*** Block opens ***

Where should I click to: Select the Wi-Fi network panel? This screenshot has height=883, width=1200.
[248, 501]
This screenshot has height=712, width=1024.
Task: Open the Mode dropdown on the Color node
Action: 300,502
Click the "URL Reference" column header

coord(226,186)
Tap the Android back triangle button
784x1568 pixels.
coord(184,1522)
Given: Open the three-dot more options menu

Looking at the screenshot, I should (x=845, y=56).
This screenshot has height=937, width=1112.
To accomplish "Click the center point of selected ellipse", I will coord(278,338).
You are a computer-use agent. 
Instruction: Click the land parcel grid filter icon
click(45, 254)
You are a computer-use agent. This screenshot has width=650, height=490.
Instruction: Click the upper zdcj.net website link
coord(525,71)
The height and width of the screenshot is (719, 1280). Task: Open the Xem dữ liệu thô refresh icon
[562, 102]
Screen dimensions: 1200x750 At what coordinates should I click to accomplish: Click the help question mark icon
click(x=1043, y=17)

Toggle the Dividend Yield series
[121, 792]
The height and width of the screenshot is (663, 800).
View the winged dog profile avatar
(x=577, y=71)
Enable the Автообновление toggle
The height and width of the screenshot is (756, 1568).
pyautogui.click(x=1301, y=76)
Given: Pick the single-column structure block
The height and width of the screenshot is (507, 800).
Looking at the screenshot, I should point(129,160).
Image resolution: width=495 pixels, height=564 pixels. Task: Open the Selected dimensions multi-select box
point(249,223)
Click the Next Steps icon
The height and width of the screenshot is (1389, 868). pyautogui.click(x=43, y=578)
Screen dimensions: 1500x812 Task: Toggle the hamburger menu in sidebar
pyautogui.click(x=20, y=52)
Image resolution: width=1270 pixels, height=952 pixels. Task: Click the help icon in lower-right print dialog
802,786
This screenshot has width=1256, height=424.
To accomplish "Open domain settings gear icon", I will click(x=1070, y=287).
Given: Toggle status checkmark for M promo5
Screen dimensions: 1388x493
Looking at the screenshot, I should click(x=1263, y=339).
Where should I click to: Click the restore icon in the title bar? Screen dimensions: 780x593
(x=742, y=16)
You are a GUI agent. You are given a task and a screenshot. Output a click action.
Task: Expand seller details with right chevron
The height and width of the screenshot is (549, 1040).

*** Block closes ***

### TASK PROMPT
Your output should be the listing's lines, exact and complete, from its first line to the line that contains "You are a computer-use agent. This", inclusive.

### RESPONSE AREA
Where should I click to: Select the Wi-Fi network panel? This screenshot has height=883, width=1200.
[248, 501]
This screenshot has height=712, width=1024.
Task: Open the Mode dropdown on the Color node
Action: 300,502
Click the "URL Reference" column header

coord(226,186)
Tap the Android back triangle button
784x1568 pixels.
coord(184,1522)
Given: Open the three-dot more options menu

Looking at the screenshot, I should (x=845, y=56).
This screenshot has height=937, width=1112.
To accomplish "Click the center point of selected ellipse", I will coord(278,338).
You are a computer-use agent. 
Instruction: Click the land parcel grid filter icon
click(45, 254)
You are a computer-use agent. This screenshot has width=650, height=490.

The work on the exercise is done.